— Bloco de texto —
-------
Estamos muito apreensivos. Com o surto pandémico e com a paragem da produção nacional a todos os níveis. Agricultura, pesca, indústria, serviços, turismo e todas as actividades económicas. Temos sentido que, ano a ano temos vindo a empobrecer devido a políticas de governantes incompetentes e mesmo corruptos. Agora com esta desgraça apocalíptica que nos caiu em cima dificilmente nos livraremos de uma recessão que vai trazer mais miséria, mais fome, mais doença, mais morte.
Vamos, sempre que tivermos disposição, voltar a este assunto que deixamos aos que nos lêem mas também para memória futura de quem está a viver todas estas situações calamitosas.

quinta-feira, 5 de março de 2020

A TEIA



Se nos lembrarmos da técnica e da qualidade da teia que a aranha faz, com seus fios viscosos, para apanhar as suas presas e associarmos à tecelagem de tecidos vemos que há laços, nós, fios condutores e secundários, que numa dança artística se entrelaçam para resultarem numa verdadeira obra de arte.
Se transpusermos esta figura de estilo para uma estrutura, um organismo, um clube, um partido político, uma religião e adicionarmos o conceito de enredo, de intriga, temos um caldo de condições para se desenvolver, até ao infinito, uma panóplia de situações e condições para o domínio, a submissão, o aprisionamento de pessoas, instituições e presas fáceis de aniquilar.
A sociedade portuguesa – muitos dirão, mundial – mas, na circunstância, interessa-nos aquela em que nos inserimos, que está mais perto de nós, que nos afecta mais directamente, encontra-se, de há umas três ou quatro décadas, envolvida numa teia de interesses, compadrios, corporações, quer políticas, quer profissionais, que aperta e sufoca sempre, mais e mais, todos aqueles que estão fora desses grupos e estrutura organizadas.
Quando essas teias são meticulosamente urdidas por gente sem escrúpulos, sem valores morais, sem princípios éticos, resultam não em obras de arte mas em emaranhados, que dificilmente se descobre o autor ou autores da TEIA.
E, como no exemplo da teia de aranha, quando mais a presa se debate – aqui as presas somos todos nós, cidadãos de bem, fora do guarda-chuva do poder – mais se enreda e mais aprisionada fica, esgotando suas forças, numa luta titânica, mas inglória, perante os fios e os laços que tudo podem e tudo corroem.
-------
— Tarefa 1 —
Segundo o texto sobre a teia, há quanto tempo a sociedade portuguesa se encontra envolvida numa teia de interesses?
— Tarefa 2 —
Retome o texto sobre a teia, continuando-o a partir da última frase apresentada.

— Conteúdo dos dados —
-------
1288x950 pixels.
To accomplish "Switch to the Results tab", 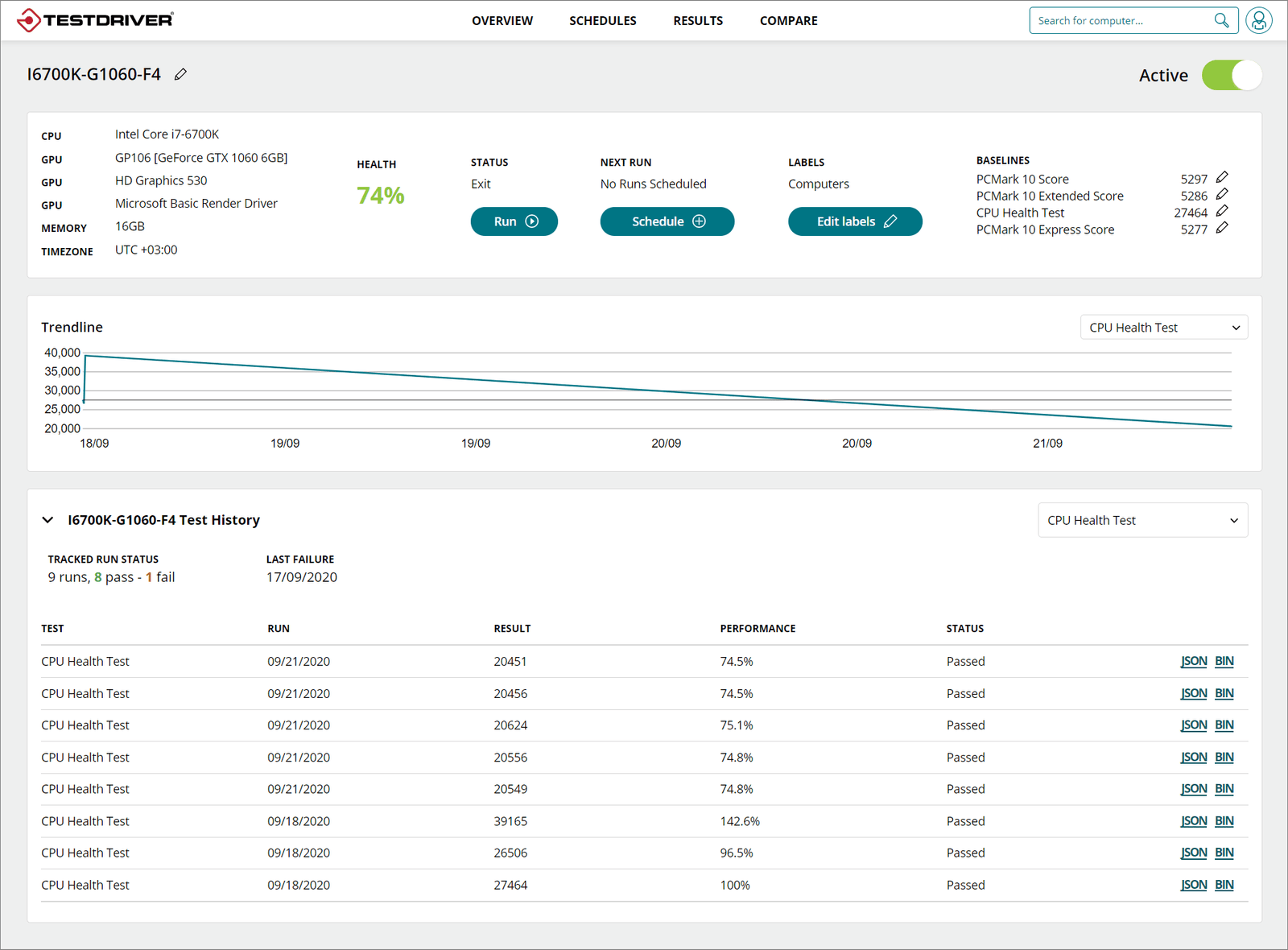I will 698,21.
-------
— Resposta do exercício 1 —
Há umas três ou quatro décadas.

— Resposta do exercício 2 —
Assim nós nos encontramos. Vemos indivíduos que há quarenta anos não passavam de pés rapados, a viver no luxo, na vaidade, no esbanjamento, com propriedades, férias e ostentações diversas, desenterrando cofres abarrotados de dinheiro a cada pé de passada. Vemos donas de casa que, na generalidade da sua classe são as mais sacrificadas e as mais pobres dos pobres, com fortunas incalculáveis cujos números de milhões até custam a pronunciar. Vemos processos judiciais a prescrever deixando aos bandidos, corruptos, ladrões que, usurparam, roubaram, extorquíram, bens a pessoas e instituições, o produto do esbulho e nada lhes acontece.
Assistimos a corporações profissionais que, deontologicamente, tinham a obrigação de denunciar tropelias de tão alta envergadura, a entreter-nos com um qualquer tipo de vírus ou pequenas questiúnculas ou violência entre grupos marginais e de pequena marginalidade.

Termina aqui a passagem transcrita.